### What the task requires
What lines in the entries below contain the word "will"? Copy all of them.

*** Given data ***

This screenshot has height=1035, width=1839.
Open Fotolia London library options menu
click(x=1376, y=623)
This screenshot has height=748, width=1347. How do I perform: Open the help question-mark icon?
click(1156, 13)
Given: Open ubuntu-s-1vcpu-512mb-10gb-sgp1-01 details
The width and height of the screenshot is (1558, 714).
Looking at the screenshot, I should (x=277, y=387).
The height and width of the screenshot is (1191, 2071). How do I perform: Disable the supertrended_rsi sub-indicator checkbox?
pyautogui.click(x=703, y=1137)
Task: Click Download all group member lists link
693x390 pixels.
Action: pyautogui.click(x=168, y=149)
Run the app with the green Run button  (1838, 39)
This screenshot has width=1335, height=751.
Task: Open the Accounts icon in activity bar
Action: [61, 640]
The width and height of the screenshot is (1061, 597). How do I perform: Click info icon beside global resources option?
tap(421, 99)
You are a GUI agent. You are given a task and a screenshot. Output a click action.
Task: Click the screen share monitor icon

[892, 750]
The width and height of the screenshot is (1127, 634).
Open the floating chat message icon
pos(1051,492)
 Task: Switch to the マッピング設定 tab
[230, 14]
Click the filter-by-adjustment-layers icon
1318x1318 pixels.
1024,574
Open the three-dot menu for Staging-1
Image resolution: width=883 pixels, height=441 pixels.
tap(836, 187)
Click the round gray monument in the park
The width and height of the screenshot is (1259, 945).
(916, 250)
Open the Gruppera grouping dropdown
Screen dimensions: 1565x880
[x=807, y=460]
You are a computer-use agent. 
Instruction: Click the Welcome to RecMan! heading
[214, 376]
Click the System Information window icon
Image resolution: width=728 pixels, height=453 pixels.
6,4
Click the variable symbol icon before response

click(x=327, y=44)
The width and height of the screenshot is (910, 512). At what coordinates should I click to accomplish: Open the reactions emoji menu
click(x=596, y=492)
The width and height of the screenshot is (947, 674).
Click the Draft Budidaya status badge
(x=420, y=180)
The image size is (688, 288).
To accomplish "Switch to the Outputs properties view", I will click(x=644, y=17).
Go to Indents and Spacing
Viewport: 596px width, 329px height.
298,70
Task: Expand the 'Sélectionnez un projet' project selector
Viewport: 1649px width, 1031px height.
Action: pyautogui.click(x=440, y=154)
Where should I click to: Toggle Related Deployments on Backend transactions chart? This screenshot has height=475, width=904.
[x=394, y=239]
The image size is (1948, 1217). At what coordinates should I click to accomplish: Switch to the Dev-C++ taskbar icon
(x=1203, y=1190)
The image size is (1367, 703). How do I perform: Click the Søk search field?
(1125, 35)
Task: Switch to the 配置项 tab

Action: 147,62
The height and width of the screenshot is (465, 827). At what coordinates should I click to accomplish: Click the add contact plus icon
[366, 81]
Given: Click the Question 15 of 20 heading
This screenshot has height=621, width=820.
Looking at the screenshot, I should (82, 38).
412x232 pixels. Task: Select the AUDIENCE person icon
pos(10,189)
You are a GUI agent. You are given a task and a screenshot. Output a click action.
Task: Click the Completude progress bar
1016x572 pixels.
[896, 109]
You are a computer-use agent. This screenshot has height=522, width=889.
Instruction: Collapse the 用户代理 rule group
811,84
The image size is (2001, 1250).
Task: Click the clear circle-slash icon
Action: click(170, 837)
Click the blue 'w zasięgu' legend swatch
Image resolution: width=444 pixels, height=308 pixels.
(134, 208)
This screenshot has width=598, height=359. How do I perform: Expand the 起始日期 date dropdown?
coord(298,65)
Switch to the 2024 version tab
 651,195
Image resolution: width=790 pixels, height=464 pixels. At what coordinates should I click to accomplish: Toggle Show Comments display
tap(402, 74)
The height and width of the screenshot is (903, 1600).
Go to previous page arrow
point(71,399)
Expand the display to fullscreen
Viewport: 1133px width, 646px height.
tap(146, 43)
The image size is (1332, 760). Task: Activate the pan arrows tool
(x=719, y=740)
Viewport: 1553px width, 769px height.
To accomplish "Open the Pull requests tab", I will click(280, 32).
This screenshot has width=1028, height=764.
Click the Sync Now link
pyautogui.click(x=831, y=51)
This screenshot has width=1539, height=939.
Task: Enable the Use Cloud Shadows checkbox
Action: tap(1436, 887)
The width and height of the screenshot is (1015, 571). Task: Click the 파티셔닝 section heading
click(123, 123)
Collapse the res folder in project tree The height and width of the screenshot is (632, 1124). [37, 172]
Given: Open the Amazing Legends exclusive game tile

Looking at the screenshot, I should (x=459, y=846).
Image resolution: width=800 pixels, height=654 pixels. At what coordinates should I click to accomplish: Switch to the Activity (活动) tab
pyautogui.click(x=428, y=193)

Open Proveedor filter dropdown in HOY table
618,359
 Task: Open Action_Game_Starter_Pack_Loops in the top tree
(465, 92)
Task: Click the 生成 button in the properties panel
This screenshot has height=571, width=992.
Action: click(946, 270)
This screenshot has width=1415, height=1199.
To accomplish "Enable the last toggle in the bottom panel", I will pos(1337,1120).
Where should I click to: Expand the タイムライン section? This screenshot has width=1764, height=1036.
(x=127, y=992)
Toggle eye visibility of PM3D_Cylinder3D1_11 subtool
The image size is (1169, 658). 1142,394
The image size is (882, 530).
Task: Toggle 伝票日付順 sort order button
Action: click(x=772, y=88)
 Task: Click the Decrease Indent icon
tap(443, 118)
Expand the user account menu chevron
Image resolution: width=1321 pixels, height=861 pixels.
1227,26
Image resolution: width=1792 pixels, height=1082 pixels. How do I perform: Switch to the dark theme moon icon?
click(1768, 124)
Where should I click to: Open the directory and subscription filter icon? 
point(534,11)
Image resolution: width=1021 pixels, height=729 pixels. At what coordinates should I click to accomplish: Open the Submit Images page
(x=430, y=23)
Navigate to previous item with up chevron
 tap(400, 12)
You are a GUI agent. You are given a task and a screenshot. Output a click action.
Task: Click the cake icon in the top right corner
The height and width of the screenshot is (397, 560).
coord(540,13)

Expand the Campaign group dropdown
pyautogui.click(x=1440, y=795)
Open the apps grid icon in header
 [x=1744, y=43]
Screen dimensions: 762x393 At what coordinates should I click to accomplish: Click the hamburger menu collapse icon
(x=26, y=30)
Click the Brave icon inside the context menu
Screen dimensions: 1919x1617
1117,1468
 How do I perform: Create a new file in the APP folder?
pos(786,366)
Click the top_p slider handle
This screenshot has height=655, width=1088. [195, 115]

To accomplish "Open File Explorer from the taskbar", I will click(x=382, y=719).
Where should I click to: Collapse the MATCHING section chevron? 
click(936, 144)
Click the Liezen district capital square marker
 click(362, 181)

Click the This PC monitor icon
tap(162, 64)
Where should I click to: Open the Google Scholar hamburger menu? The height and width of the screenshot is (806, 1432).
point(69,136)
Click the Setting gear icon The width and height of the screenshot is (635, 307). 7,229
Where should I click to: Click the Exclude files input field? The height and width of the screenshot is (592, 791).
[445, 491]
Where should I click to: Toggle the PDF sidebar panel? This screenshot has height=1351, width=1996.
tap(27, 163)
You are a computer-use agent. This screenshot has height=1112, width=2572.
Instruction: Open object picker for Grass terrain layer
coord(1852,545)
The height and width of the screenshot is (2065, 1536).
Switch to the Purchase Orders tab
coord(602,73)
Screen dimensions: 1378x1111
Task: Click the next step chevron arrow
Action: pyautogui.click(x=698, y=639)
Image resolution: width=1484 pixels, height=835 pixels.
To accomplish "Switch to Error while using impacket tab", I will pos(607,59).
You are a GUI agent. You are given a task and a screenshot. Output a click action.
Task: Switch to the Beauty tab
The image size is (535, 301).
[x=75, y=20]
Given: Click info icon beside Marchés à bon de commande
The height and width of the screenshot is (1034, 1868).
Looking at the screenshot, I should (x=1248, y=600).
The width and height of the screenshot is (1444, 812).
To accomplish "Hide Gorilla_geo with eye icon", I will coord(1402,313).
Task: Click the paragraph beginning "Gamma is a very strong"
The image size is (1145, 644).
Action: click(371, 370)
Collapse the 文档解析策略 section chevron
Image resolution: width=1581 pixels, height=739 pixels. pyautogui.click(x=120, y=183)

*** End of Given data ***

### Written answer
To accomplish "Switch to the Outputs properties view", I will click(x=644, y=17).
To accomplish "Open the Pull requests tab", I will click(280, 32).
To accomplish "Enable the last toggle in the bottom panel", I will pos(1337,1120).
To accomplish "Open File Explorer from the taskbar", I will click(x=382, y=719).
To accomplish "Switch to Error while using impacket tab", I will pos(607,59).
To accomplish "Hide Gorilla_geo with eye icon", I will coord(1402,313).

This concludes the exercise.